» TEXT SEGMENT:

◆ ◆ ◆

What do you see?
Welcome to the Kingdom Art Life, episode 18.
In episode 17, we started a conversation about patience, about what being a career artist looks like inside of the faith process. We talked about patience being a necessary part of faith, and time being a necessary part of patience.
We ended that conversation exploring how we could be, and remain patient. Last week our tool was remembrance. In this episode, I want to explore the tool of perspective.
As you are walking out God’s promise to you for your career life, it’s important for you to check yourself at each juncture about how you’re seeing what you see.
In numbers 13 we read the account of a group of men who were challenged in this very area. In this account, the Lord tells Moses to send some men to spy out the land God promised to the Children of Israel, land He said was theirs and, at the time of directing Moses, was in the process of bringing them into it.
And the LORD spoke to Moses, saying, “Send men to spy out the land of Canaan, which I am giving to the children of Israel; from each tribe of their fathers you shall send a man, every one a leader among them.” In verses 3 through 16 we get an account of all of the men who went. Verse 17 continues, saying, Then Moses sent them to spy out the land of Canaan, and said to them, “Go up this way into the South, and go up to the mountains, and see what the land is like: whether the people who dwell in it are strong or weak, few or many; whether the land they dwell in is good or bad; whether the cities they inhabit are like camps or strongholds; whether the land is rich or poor; and whether there are forests there or not. Be of good courage. And bring some of the fruit of the land.” Now the time was the season of the first ripe grapes.”
Verses 21 through 24 tell us that the men go out. They spy out the land and they collect fruit from the land. Verse 25 picks up saying “And they returned from spying out the land after forty days.

◆ ◆ ◆

» DATA EXTRACT:
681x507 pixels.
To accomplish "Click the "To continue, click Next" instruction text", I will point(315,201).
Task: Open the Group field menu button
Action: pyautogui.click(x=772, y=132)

◆ ◆ ◆

» REQUIRED ACTIONS:
**1)** Write out the passage of the podcast episode text that begins with the words containing "We ended that" and ends with "what you see.".
**2)** Carry on the podcast episode about patience and the spies sent into Canaan, picking up after its final sentence.

» OUTPUTS FOR THE TASKS:
**1)**
We ended that conversation exploring how we could be, and remain patient. Last week our tool was remembrance. In this episode, I want to explore the tool of perspective.
As you are walking out God’s promise to you for your career life, it’s important for you to check yourself at each juncture about how you’re seeing what you see.

**2)**
Now they departed and came back to Moses and Aaron and all the congregation of the children of Israel in the Wilderness of Paran, at Kadesh; they brought back word to them and to all the congregation, and showed them the fruit of the land. Then they told him, and said: “We went to the land where you sent us. It truly flows with milk and honey, and this is its fruit. Nevertheless, the people who dwell in the land are strong; the cities are fortified and very large; moreover we saw the descendants of Anak there. The Amalekites dwell in the land of the South; the Hittites, the Jebusites, and the Amorites dwell in the mountains; and the Canaanites dwell by the sea and along the banks of the Jordan.”
Basically, ain’t no way we getting in this land.
Now, this is interesting because perspective is not just about what you see. It’s about how you see what you see. Remember, they’re in the process of being brought into their land of promise and this step of seeing what’s there is part of bringing them into the land. They were not sent to find out IF they could get in; that was already settled. They were only sent to find out what was there. But they lost sight of that and instead spoke about the situation and made conclusions about it from the wrong way of seeing it. They reported from the wrong perspective.
It wasn’t the fact that they reported these difficulties. The difficulties were there and they were real. It was that they lost sight of why they were sent there, and of what to do with the difficulties they saw. They didn’t come back and say here’s what’s going on. Let’s seek God about how to deal with this. No, they didn’t say that because that’s not how they saw the situation. And if you’re going to get all the way into what God showed you, you have to check yourself on how you see what you see, so that you don’t talk yourself out of God’s promise because of what you see.
“Then Caleb quieted the people before Moses, and said, “Let us go up at once and take possession, for we are well able to overcome it.” But the men who had gone up with him said, “[No we’re not!] We are not able to go up against the people, for they are stronger than we.”
I just think this is so funny because these men are like no, y’all didn’t hear what I said. I said the Canaanites are here the Jebusites are there, these people are here, you got these giants over here. We can’t do this! And there are times when you’re walking out God’s promise that it feels like all around you, no matter where you look or how you look at it, there is no possible way you’re going to be able to do this. I remember driving home one time after the Lord had told me to leave my job and I just felt like my chest was going to cave in. The pressure of feeling like I had no possible way of making it through this and getting into what God told me to leave my job to do felt like I had on a corset that was too tight.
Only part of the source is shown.